If you have a window near, go ahead and look outside. Chances are, there are some Christmas lights up somewhere within view. In the coming weeks, you’ll probably frantically brave mall crowds and horrific parking lot jams for last-minute gifts, wondering why it is that you avoid the mall for an entire year only to finally cave when it’s impossibly chaotic, deafeningly loud and smells something like garland draped across a junior-high locker room. Nearly 50 percent of you have already seen It’s A Wonderful Life this month, and roughly 92 percent of you will catch at least one of the 22 available viewings of A Christmas Story that will run every two hours from Christmas Eve night up through the morning of the 26th.

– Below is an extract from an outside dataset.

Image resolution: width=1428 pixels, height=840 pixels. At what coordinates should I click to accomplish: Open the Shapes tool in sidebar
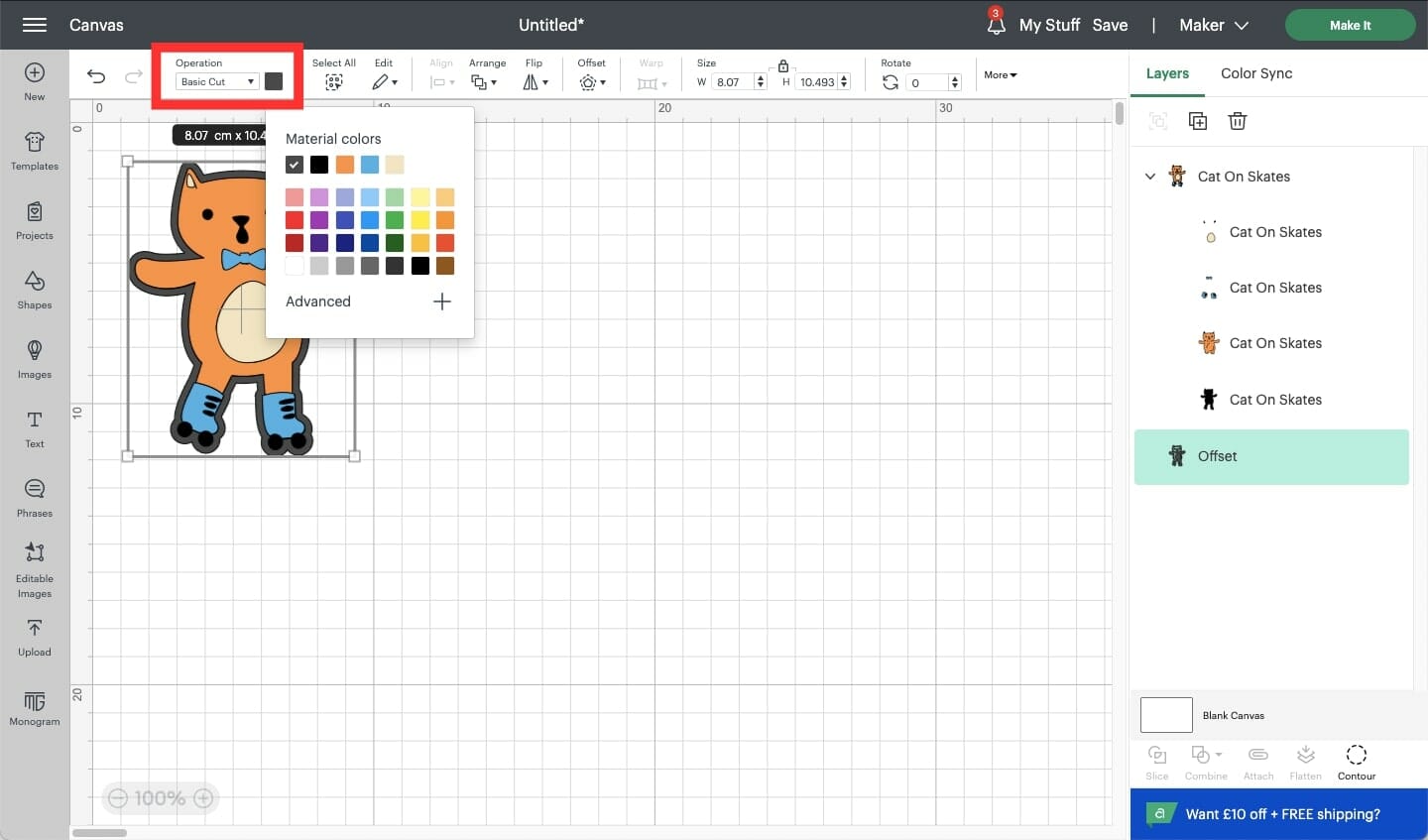[x=35, y=289]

These things are undeniably Christmas. Other things are too, but somehow, the meaningful stuff is more distinct. But nearly everyone seems to live the lights, the movies and the malls. And the songs, of course.

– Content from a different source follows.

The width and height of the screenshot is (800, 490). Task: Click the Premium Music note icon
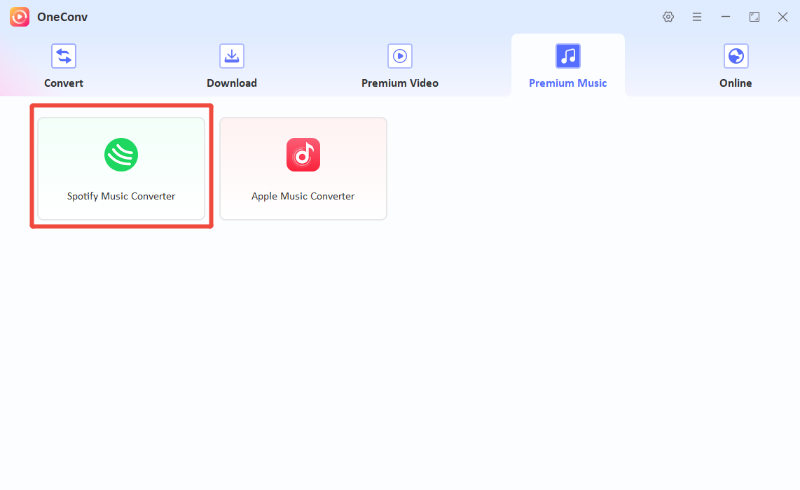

Well before I planned to write about Phil Spector’s Christmas Album (or whichever name you prefer to call it), I was actually wondering how these holiday staples came to be—like Hermey, the elf who wants to be a dentist, or a Red Rider BB Gun, and most specifically, a song. Most of the jingles we carol are pretty old. Hell, “Jingle Bells” is 150 years old, while the 1930s and ’40s seem to be the heyday of holiday tradition. I guess they wouldn’t really be traditions if they weren’t old, and we like to keep them that way, apparently. Consider that Bing Crosby’s “White Christmas” (1942) is the best-selling single of all time, of any music, not just holiday music. (His “Silent Night,” from 1935, is third all time.) That’s not to say new traditions can’t be created, it’s just that many of them reside somewhere below the lofty status held by these longstanding customs, and I wonder if it’s even possible to create a Christmas classic anymore.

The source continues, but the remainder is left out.